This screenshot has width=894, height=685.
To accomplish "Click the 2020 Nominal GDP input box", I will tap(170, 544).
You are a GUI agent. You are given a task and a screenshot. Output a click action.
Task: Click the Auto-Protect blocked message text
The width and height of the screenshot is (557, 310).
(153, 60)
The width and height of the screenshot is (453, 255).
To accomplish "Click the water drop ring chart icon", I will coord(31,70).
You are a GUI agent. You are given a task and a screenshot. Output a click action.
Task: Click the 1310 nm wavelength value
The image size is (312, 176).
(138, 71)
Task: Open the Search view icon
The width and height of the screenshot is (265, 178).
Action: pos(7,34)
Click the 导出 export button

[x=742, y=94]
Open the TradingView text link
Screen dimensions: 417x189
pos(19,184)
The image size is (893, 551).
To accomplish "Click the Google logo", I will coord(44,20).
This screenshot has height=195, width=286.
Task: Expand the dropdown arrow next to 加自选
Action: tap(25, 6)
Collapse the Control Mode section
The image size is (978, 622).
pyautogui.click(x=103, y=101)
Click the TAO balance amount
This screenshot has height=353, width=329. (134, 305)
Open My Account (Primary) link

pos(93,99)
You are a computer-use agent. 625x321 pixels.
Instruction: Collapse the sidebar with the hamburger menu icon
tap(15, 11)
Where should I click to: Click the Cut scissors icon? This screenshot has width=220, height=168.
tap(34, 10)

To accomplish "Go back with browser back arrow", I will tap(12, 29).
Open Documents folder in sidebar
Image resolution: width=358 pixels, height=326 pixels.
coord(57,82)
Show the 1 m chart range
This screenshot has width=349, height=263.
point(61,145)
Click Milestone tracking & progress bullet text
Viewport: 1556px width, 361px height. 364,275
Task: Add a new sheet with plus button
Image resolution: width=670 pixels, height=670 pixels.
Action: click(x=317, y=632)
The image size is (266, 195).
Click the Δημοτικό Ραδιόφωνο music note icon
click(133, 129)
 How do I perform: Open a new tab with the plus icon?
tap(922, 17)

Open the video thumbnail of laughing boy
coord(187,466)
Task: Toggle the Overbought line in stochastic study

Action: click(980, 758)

————————

#### REQUIRED WORK
Return each line above that contains the string "text", copying the line in full. Letter case counts when matching.

#### WRITTEN RESPONSE
Task: Click the Auto-Protect blocked message text
Open the TradingView text link
Click Milestone tracking & progress bullet text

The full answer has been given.